VC investment in the Asia-Pacific region dropped from $22.9 billion in Q4’23 to $18.9 billion in Q1’24—the lowest quarter of investment since Q1’17. Despite a $1.1 billion raise by IM Motors, a $1 billion raise by YouZhiAnMian, and a $941 million raise by Yuanxin Satellite, VC investment in China fell to just $11.5 billion—the lowest quarter since Q1’20. In India, both VC investment and the number of VC deals rose, from $1.6 billion across 313 deals in Q4’23 to $3.2 billion across 354 deals in Q1’24; the largest deal in India during the quarter was a $421 million raise by e-pharmacy PharmEasy. Japan attracted $934 million in VC investment during the quarter.

All eyes on the U.S. IPO market heading into Q2’24

While there will not likely be a major increase in VC investment globally during Q2’24 due to the ongoing macroeconomic uncertainty and lack of exits, all eyes will be watching the U.S. IPO markets quite carefully. Should there be a few successful IPOs to start the quarter, there could be some pressure on VC firms to open their funding taps a bit wider.
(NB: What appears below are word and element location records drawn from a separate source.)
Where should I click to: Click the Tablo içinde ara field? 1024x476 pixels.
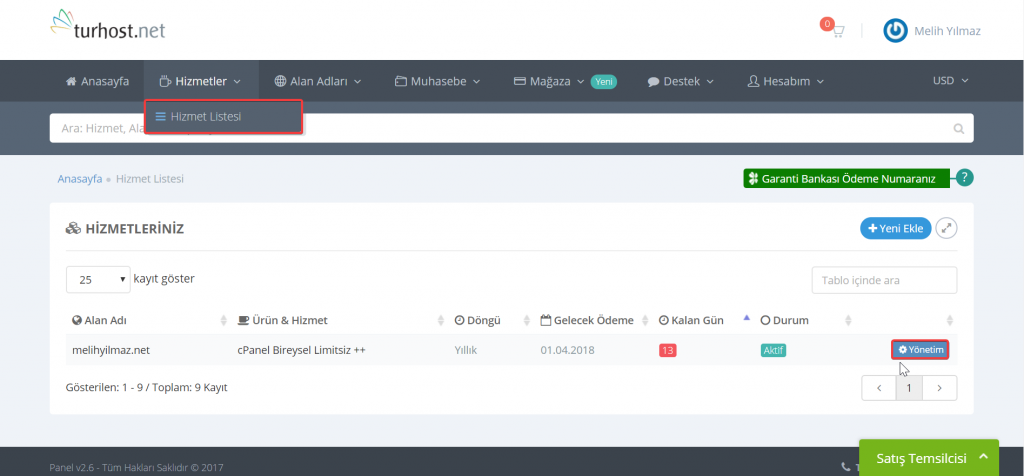(x=884, y=280)
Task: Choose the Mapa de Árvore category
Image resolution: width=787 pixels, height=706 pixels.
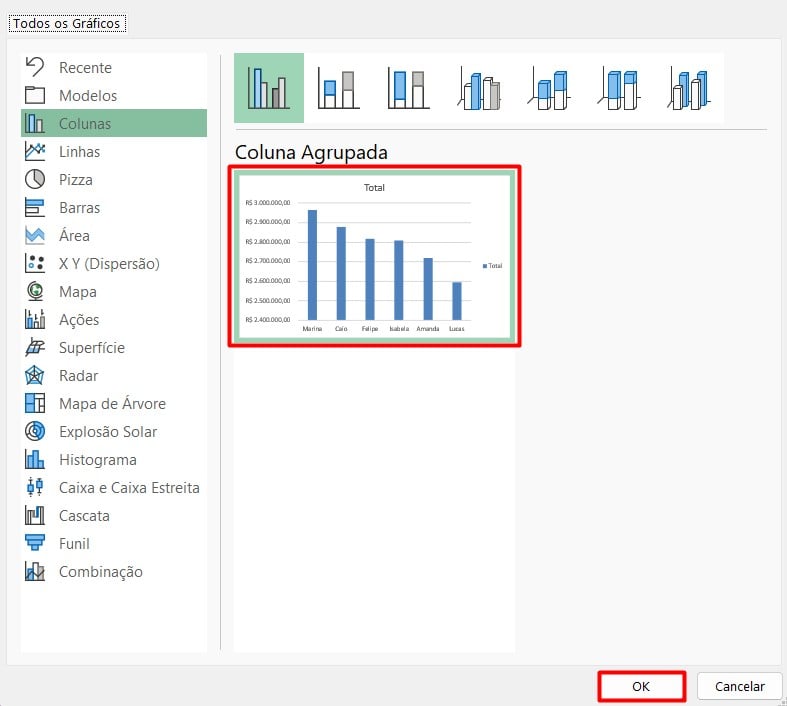Action: (x=111, y=404)
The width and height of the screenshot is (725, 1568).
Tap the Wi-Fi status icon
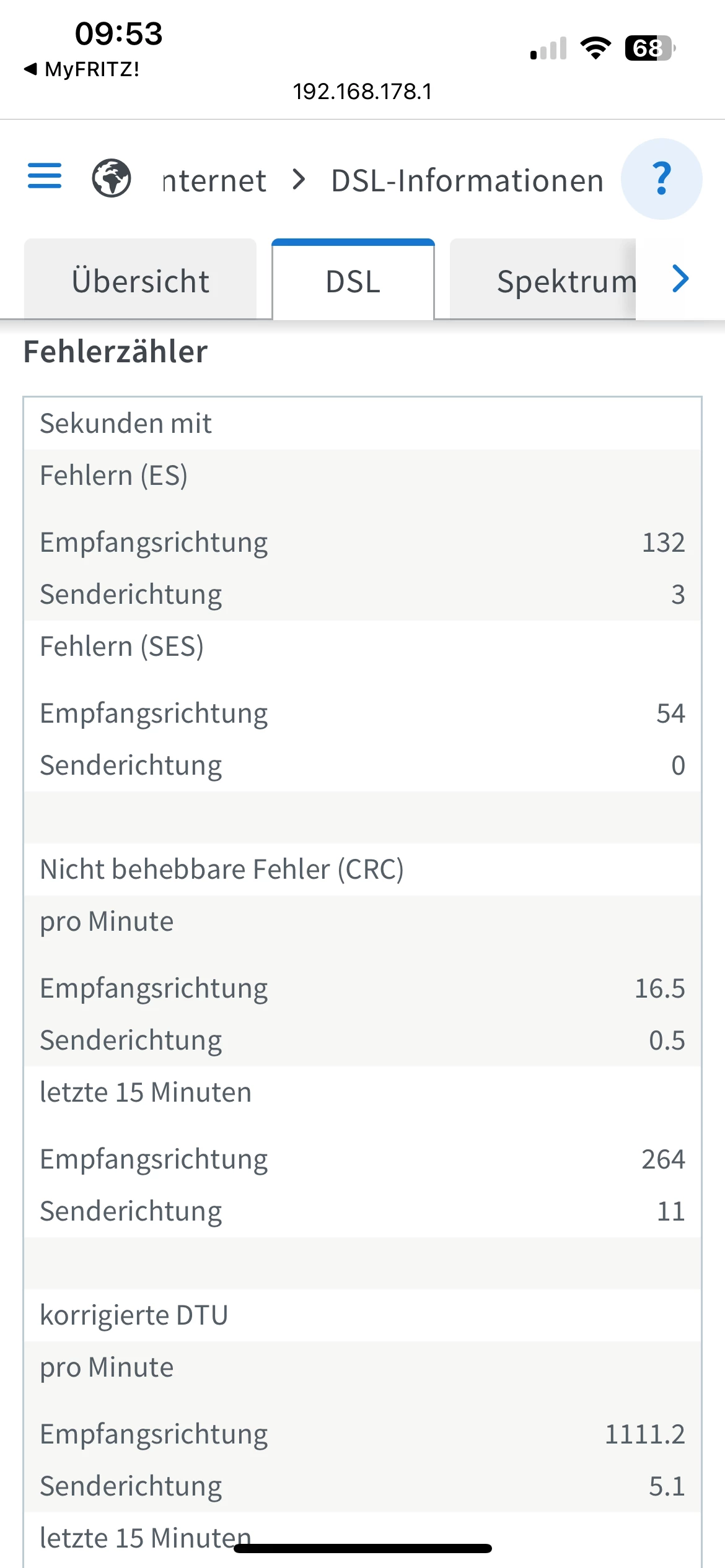(x=595, y=48)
“We’ve seen a big push towards AI over the past year,” said Francois Chadwick, Partner, KPMG U.S. “Looking ahead to Q2 and beyond, VC investors are going to start narrowing their field of focus away from anything to do with AI to startups and solutions able to prove their value—from those focused on large language models that underpin generative AI capabilities to solutions able to create real efficiencies for companies—such as by dramatically improving document handling.”

Pangratios Vanezis, Head of KPMG Startups Innovation Lab, Enterprise and Startups commented: “The VC market continues to recalibrate its overall strategy towards being conservative and cautious, with a handful of deals in specific sectors such as Cleantech and AI. Europe, mainly the UK and Germany, is falling behind, while the US is doing most of the work in the Americas. This is potentially a sign that innovation is slowing down or being muzzled early on, especially in areas with significant birth gaps and aging populations where meaningful human capital movement has been restricted”.